Today is the 4th anniversary of my step dad's death. He died at home of cancer and since I'm a nurse, along with Hospice, I was his primary caregiver. He died in my arms at about this time of night. I loved this man so very much. My own father had been physically, sexually, almost every kind of abuse. He died in May of 1990 and I don't even think of his dying. But today being Bob's date has made me a wreak. I was ok till I went to bed and all the tears came pouring out. He treated my Mom like a Queen and he was so good to me. I miss him so much and loved him so. My mom died 2 months later and I know that it was from a broken heart. I lost my whole family with in 2 months because as soon as my mom died my full brother quit talking to me and has yet to speak to me. I have a wonderful step brother and step sister. My ex left me as soon as the money ran out and my depression got extremely bad. To this day he does not see that he has any role in my break downs.....I wish that I could get a message from Mom and Dad just to know that they are having fun and are together and that I love them both so much.
(((((Susan)))) i'm so sorry for your losses. i know, it hurts so much.
love you,
nita :)
NitaSue62
I hope that they visit you in your dreams and let you know how they are so proud of you and that they are together again and at peace for eternity. I am sorry for the catastrophic chain aof events and am hoping that you will find better times soon. Grief hurts so badly. Hugs and strength to you my dear friend.
empathy
psyche im sorry to hear.. i still see u cant let u go ex go hunni move on do not let him now he is still gettin to u or it will keep on eating you alive.. its nice to see u again.
babykitten
Hope you keep all those happy memories of your stepdad in your heart for your lifetime.
blackpig69
My mother passed away when I was 17. That was 12 years ago. It comes and goes as far as that overwheming grief. The hardest part is accepting it. I know how you feel. It's really tough. I found talking about it helped a bit. But, everyone is different. Lots of love and support my way!

▶ _Your task_
In the grief forum thread, list every person the opening post names by that person's relationship to its writer. The records are not needed here.

▶ _Collected data entries_

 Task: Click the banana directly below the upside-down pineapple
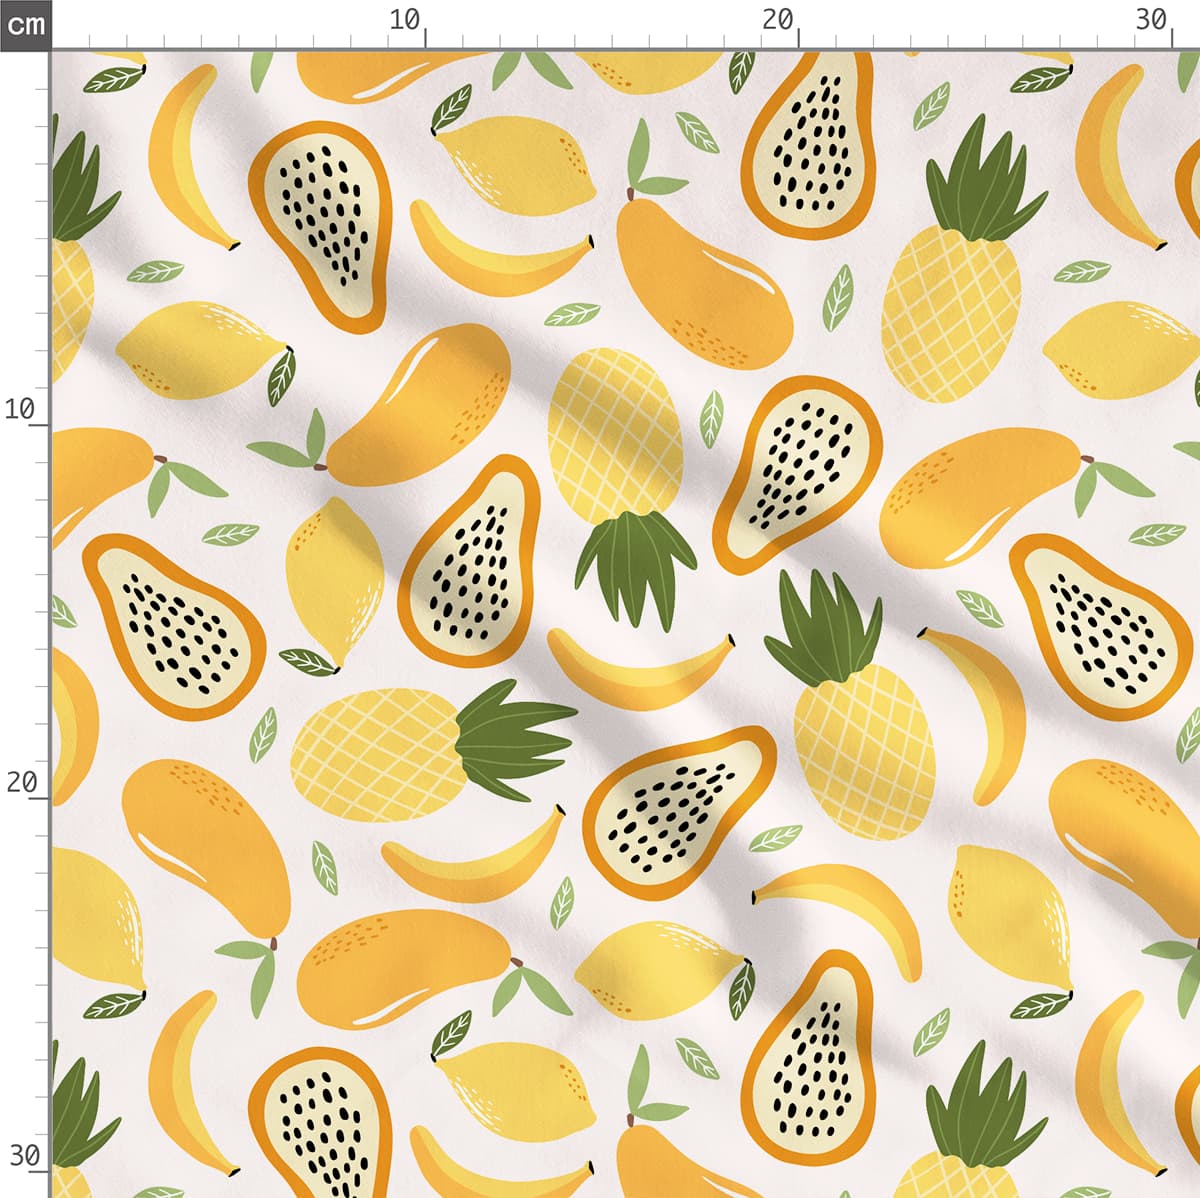coord(640,668)
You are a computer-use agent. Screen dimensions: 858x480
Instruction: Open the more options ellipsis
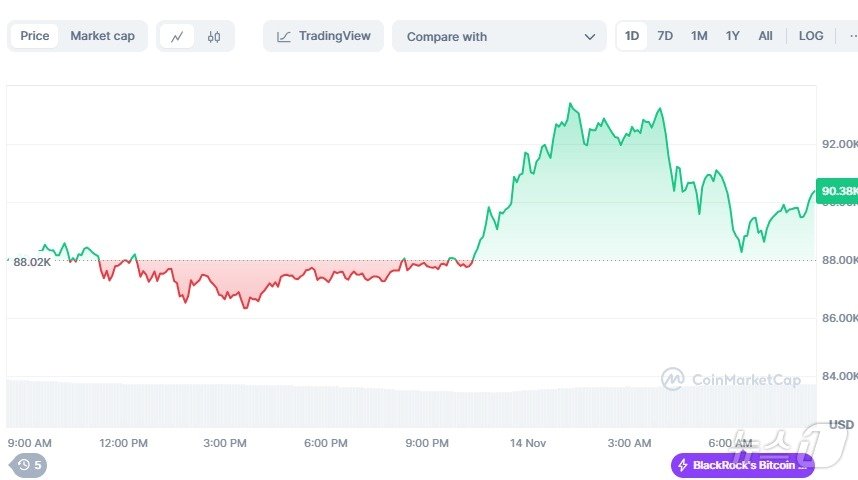[x=851, y=36]
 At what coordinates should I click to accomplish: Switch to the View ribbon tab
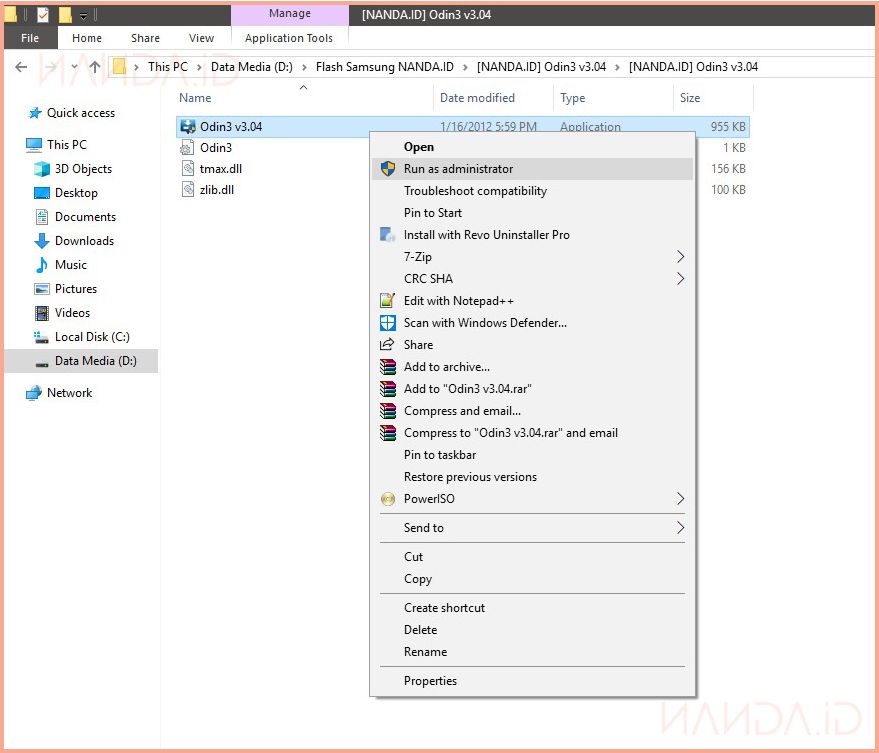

▶ _Exercise result_
- Step dad (Bob)
- Father
- Mom
- Full brother
- Step brother
- Step sister
- Ex